(Collected data)
______________________________

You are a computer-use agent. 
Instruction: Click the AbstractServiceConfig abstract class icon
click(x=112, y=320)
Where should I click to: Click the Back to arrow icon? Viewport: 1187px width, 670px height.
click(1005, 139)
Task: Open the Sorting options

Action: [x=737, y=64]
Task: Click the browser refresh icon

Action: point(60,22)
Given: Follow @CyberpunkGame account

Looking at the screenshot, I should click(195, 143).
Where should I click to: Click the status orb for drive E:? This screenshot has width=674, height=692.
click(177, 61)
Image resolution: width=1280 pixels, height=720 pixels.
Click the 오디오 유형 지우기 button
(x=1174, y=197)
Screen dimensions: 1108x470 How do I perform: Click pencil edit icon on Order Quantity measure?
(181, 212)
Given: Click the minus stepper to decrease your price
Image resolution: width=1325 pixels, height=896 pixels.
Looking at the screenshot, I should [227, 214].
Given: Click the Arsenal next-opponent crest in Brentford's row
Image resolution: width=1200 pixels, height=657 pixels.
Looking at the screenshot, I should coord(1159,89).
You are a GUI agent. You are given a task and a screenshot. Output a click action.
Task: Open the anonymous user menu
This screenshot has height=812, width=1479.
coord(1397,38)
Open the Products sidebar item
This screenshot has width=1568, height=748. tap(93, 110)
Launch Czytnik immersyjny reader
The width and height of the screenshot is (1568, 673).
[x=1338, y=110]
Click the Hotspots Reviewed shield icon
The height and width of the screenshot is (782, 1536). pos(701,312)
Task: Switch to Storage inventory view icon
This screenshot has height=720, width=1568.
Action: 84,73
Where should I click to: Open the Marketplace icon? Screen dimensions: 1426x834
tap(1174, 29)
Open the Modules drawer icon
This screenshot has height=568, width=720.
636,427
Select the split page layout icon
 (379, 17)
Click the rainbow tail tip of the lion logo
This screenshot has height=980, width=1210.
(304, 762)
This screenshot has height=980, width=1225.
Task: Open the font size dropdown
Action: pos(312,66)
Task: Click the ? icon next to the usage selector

______________________________

_What is expected_. Using the data above, output each line exactly.

_Expected output_.
You are a computer-use agent. 
Instruction: Click the AbstractServiceConfig abstract class icon
click(x=112, y=320)
Where should I click to: Click the Back to arrow icon? Viewport: 1187px width, 670px height.
click(1005, 139)
Task: Open the Sorting options

Action: [x=737, y=64]
Task: Click the browser refresh icon

Action: point(60,22)
Given: Follow @CyberpunkGame account

Looking at the screenshot, I should click(195, 143).
Where should I click to: Click the status orb for drive E:? This screenshot has width=674, height=692.
click(177, 61)
Image resolution: width=1280 pixels, height=720 pixels.
Click the 오디오 유형 지우기 button
(x=1174, y=197)
Screen dimensions: 1108x470 How do I perform: Click pencil edit icon on Order Quantity measure?
(181, 212)
Given: Click the minus stepper to decrease your price
Image resolution: width=1325 pixels, height=896 pixels.
Looking at the screenshot, I should [227, 214].
Given: Click the Arsenal next-opponent crest in Brentford's row
Image resolution: width=1200 pixels, height=657 pixels.
Looking at the screenshot, I should coord(1159,89).
You are a GUI agent. You are given a task and a screenshot. Output a click action.
Task: Open the anonymous user menu
This screenshot has height=812, width=1479.
coord(1397,38)
Open the Products sidebar item
This screenshot has width=1568, height=748. tap(93, 110)
Launch Czytnik immersyjny reader
The width and height of the screenshot is (1568, 673).
[x=1338, y=110]
Click the Hotspots Reviewed shield icon
The height and width of the screenshot is (782, 1536). pos(701,312)
Task: Switch to Storage inventory view icon
This screenshot has height=720, width=1568.
Action: 84,73
Where should I click to: Open the Marketplace icon? Screen dimensions: 1426x834
tap(1174, 29)
Open the Modules drawer icon
This screenshot has height=568, width=720.
636,427
Select the split page layout icon
 (379, 17)
Click the rainbow tail tip of the lion logo
This screenshot has height=980, width=1210.
(304, 762)
This screenshot has height=980, width=1225.
Task: Open the font size dropdown
Action: pos(312,66)
Task: Click the ? icon next to the usage selector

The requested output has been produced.